EXERCISE REQUIREMENTS:
Take each line of the entries below that contains "computer" and copy it.

Stored data:

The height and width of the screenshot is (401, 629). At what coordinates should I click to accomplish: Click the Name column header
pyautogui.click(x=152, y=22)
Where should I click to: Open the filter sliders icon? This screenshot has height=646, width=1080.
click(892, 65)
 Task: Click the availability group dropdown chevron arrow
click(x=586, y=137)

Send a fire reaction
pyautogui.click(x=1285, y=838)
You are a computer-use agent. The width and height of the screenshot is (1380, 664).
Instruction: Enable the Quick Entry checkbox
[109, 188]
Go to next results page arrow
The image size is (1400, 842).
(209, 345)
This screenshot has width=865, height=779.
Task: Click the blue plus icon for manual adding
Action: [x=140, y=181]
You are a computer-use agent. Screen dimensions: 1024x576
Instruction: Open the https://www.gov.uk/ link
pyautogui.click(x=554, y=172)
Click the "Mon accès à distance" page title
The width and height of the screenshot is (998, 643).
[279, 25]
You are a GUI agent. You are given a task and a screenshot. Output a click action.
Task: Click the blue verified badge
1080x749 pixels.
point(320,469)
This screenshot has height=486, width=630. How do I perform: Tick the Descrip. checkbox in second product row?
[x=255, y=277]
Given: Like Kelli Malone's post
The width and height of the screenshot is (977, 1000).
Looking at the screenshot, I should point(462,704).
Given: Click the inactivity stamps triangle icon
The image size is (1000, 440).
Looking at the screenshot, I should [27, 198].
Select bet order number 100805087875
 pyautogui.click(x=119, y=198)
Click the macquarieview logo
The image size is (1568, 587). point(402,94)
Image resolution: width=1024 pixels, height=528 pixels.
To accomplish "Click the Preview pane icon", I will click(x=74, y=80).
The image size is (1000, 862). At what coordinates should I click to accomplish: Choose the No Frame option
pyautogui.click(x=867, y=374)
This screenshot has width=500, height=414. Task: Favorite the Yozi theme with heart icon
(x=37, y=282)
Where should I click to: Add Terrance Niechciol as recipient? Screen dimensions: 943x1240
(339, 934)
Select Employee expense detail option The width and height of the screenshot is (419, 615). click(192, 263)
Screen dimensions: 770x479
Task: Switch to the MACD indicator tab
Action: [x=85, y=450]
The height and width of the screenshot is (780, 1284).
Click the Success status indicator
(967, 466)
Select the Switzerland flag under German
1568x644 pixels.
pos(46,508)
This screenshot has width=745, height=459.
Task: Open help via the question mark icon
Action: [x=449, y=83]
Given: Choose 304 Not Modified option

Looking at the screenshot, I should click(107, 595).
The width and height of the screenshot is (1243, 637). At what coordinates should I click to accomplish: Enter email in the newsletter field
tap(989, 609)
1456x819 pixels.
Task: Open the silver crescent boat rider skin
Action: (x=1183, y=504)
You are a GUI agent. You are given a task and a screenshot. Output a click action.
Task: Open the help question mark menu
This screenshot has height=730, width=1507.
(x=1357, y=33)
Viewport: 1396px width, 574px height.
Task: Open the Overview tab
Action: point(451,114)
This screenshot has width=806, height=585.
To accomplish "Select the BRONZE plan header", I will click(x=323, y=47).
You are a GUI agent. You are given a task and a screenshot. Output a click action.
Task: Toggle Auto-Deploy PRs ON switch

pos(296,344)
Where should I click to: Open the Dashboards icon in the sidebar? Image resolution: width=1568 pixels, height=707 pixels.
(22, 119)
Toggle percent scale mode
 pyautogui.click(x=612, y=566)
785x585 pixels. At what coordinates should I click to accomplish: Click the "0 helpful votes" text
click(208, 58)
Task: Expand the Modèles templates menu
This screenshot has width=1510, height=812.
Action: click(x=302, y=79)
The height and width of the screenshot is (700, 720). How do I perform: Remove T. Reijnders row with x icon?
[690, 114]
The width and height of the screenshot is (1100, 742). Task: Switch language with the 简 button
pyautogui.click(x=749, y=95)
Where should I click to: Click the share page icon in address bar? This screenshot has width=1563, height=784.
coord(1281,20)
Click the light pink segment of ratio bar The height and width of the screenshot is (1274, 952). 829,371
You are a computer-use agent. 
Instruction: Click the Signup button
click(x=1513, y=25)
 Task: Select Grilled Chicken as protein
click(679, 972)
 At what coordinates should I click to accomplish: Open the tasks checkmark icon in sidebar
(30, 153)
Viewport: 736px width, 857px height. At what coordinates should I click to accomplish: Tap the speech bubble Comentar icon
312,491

REPLY TO THE EXERCISE:
You are a computer-use agent. The width and height of the screenshot is (1380, 664).
You are a computer-use agent. Screen dimensions: 1024x576
You are a computer-use agent. 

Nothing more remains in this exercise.